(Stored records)
======

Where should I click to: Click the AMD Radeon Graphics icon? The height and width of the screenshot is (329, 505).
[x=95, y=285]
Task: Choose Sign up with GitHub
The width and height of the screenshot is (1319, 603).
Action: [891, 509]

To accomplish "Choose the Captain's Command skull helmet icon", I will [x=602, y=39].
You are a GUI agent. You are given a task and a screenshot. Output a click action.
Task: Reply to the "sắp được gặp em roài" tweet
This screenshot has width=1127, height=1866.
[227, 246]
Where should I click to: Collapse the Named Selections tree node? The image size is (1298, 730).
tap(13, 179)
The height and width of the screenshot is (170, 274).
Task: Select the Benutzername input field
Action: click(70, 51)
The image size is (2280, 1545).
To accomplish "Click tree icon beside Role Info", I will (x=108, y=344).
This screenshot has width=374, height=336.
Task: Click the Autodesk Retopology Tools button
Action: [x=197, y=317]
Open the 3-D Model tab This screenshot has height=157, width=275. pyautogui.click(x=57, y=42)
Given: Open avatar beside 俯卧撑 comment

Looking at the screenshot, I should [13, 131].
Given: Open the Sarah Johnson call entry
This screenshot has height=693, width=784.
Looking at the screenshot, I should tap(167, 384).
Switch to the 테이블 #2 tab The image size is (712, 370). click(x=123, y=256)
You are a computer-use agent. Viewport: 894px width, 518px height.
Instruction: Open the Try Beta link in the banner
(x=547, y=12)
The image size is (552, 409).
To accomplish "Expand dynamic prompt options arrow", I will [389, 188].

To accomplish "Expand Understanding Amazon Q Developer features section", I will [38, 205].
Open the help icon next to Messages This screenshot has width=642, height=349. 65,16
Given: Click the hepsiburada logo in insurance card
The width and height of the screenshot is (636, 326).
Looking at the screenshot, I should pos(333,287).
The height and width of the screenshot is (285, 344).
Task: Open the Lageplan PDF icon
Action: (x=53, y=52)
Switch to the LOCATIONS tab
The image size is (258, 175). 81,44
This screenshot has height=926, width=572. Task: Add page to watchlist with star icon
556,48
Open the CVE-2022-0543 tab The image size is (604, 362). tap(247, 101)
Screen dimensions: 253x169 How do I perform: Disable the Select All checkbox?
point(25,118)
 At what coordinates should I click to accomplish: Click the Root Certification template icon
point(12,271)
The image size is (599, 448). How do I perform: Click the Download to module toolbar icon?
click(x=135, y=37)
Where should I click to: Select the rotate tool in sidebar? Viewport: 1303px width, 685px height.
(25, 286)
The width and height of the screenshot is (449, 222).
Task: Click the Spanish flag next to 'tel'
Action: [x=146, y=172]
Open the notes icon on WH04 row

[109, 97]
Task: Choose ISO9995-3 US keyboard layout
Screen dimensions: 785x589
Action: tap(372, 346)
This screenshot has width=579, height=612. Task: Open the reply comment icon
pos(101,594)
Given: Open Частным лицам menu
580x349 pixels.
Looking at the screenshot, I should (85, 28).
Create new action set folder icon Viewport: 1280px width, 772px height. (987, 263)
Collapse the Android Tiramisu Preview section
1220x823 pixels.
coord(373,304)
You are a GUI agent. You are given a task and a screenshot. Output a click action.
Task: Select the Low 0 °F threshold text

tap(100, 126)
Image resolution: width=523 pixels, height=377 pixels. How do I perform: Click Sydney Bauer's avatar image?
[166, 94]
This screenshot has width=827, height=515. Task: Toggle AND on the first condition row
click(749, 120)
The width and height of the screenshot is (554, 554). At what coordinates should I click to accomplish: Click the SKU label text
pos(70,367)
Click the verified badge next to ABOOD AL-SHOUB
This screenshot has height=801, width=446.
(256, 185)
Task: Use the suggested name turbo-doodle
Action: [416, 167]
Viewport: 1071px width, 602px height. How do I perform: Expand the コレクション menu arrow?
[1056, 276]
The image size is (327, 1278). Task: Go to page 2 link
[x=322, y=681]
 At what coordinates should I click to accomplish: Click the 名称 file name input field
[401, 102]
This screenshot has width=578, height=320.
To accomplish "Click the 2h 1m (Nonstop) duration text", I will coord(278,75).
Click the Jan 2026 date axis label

======

Prompt:
Arrange every line of the material above as a Markdown table with the columns Row and Line. Number the rows in order and leave out blank lines.

Task solution:
| Row | Line |
|---|---|
| 1 | Where should I click to: Click the AMD Radeon Graphics icon? The height and width of the screenshot is (329, 505). |
| 2 | [x=95, y=285] |
| 3 | Task: Choose Sign up with GitHub |
| 4 | The width and height of the screenshot is (1319, 603). |
| 5 | Action: [891, 509] |
| 6 | To accomplish "Choose the Captain's Command skull helmet icon", I will [x=602, y=39]. |
| 7 | You are a GUI agent. You are given a task and a screenshot. Output a click action. |
| 8 | Task: Reply to the "sắp được gặp em roài" tweet |
| 9 | This screenshot has width=1127, height=1866. |
| 10 | [227, 246] |
| 11 | Where should I click to: Collapse the Named Selections tree node? The image size is (1298, 730). |
| 12 | tap(13, 179) |
| 13 | The height and width of the screenshot is (170, 274). |
| 14 | Task: Select the Benutzername input field |
| 15 | Action: click(70, 51) |
| 16 | The image size is (2280, 1545). |
| 17 | To accomplish "Click tree icon beside Role Info", I will (x=108, y=344). |
| 18 | This screenshot has width=374, height=336. |
| 19 | Task: Click the Autodesk Retopology Tools button |
| 20 | Action: [x=197, y=317] |
| 21 | Open the 3-D Model tab This screenshot has height=157, width=275. pyautogui.click(x=57, y=42) |
| 22 | Given: Open avatar beside 俯卧撑 comment |
| 23 | Looking at the screenshot, I should [13, 131]. |
| 24 | Given: Open the Sarah Johnson call entry |
| 25 | This screenshot has height=693, width=784. |
| 26 | Looking at the screenshot, I should tap(167, 384). |
| 27 | Switch to the 테이블 #2 tab The image size is (712, 370). click(x=123, y=256) |
| 28 | You are a computer-use agent. Viewport: 894px width, 518px height. |
| 29 | Instruction: Open the Try Beta link in the banner |
| 30 | (x=547, y=12) |
| 31 | The image size is (552, 409). |
| 32 | To accomplish "Expand dynamic prompt options arrow", I will [389, 188]. |
| 33 | To accomplish "Expand Understanding Amazon Q Developer features section", I will [38, 205]. |
| 34 | Open the help icon next to Messages This screenshot has width=642, height=349. 65,16 |
| 35 | Given: Click the hepsiburada logo in insurance card |
| 36 | The width and height of the screenshot is (636, 326). |
| 37 | Looking at the screenshot, I should pos(333,287). |
| 38 | The height and width of the screenshot is (285, 344). |
| 39 | Task: Open the Lageplan PDF icon |
| 40 | Action: (x=53, y=52) |
| 41 | Switch to the LOCATIONS tab |
| 42 | The image size is (258, 175). 81,44 |
| 43 | This screenshot has height=926, width=572. Task: Add page to watchlist with star icon |
| 44 | 556,48 |
| 45 | Open the CVE-2022-0543 tab The image size is (604, 362). tap(247, 101) |
| 46 | Screen dimensions: 253x169 How do I perform: Disable the Select All checkbox? |
| 47 | point(25,118) |
| 48 |  At what coordinates should I click to accomplish: Click the Root Certification template icon |
| 49 | point(12,271) |
| 50 | The image size is (599, 448). How do I perform: Click the Download to module toolbar icon? |
| 51 | click(x=135, y=37) |
| 52 | Where should I click to: Select the rotate tool in sidebar? Viewport: 1303px width, 685px height. |
| 53 | (25, 286) |
| 54 | The width and height of the screenshot is (449, 222). |
| 55 | Task: Click the Spanish flag next to 'tel' |
| 56 | Action: [x=146, y=172] |
| 57 | Open the notes icon on WH04 row |
| 58 | [109, 97] |
| 59 | Task: Choose ISO9995-3 US keyboard layout |
| 60 | Screen dimensions: 785x589 |
| 61 | Action: tap(372, 346) |
| 62 | This screenshot has width=579, height=612. Task: Open the reply comment icon |
| 63 | pos(101,594) |
| 64 | Given: Open Частным лицам menu |
| 65 | 580x349 pixels. |
| 66 | Looking at the screenshot, I should (85, 28). |
| 67 | Create new action set folder icon Viewport: 1280px width, 772px height. (987, 263) |
| 68 | Collapse the Android Tiramisu Preview section |
| 69 | 1220x823 pixels. |
| 70 | coord(373,304) |
| 71 | You are a GUI agent. You are given a task and a screenshot. Output a click action. |
| 72 | Task: Select the Low 0 °F threshold text |
| 73 | tap(100, 126) |
| 74 | Image resolution: width=523 pixels, height=377 pixels. How do I perform: Click Sydney Bauer's avatar image? |
| 75 | [166, 94] |
| 76 | This screenshot has width=827, height=515. Task: Toggle AND on the first condition row |
| 77 | click(749, 120) |
| 78 | The width and height of the screenshot is (554, 554). At what coordinates should I click to accomplish: Click the SKU label text |
| 79 | pos(70,367) |
| 80 | Click the verified badge next to ABOOD AL-SHOUB |
| 81 | This screenshot has height=801, width=446. |
| 82 | (256, 185) |
| 83 | Task: Use the suggested name turbo-doodle |
| 84 | Action: [416, 167] |
| 85 | Viewport: 1071px width, 602px height. How do I perform: Expand the コレクション menu arrow? |
| 86 | [1056, 276] |
| 87 | The image size is (327, 1278). Task: Go to page 2 link |
| 88 | [x=322, y=681] |
| 89 |  At what coordinates should I click to accomplish: Click the 名称 file name input field |
| 90 | [401, 102] |
| 91 | This screenshot has width=578, height=320. |
| 92 | To accomplish "Click the 2h 1m (Nonstop) duration text", I will coord(278,75). |
| 93 | Click the Jan 2026 date axis label |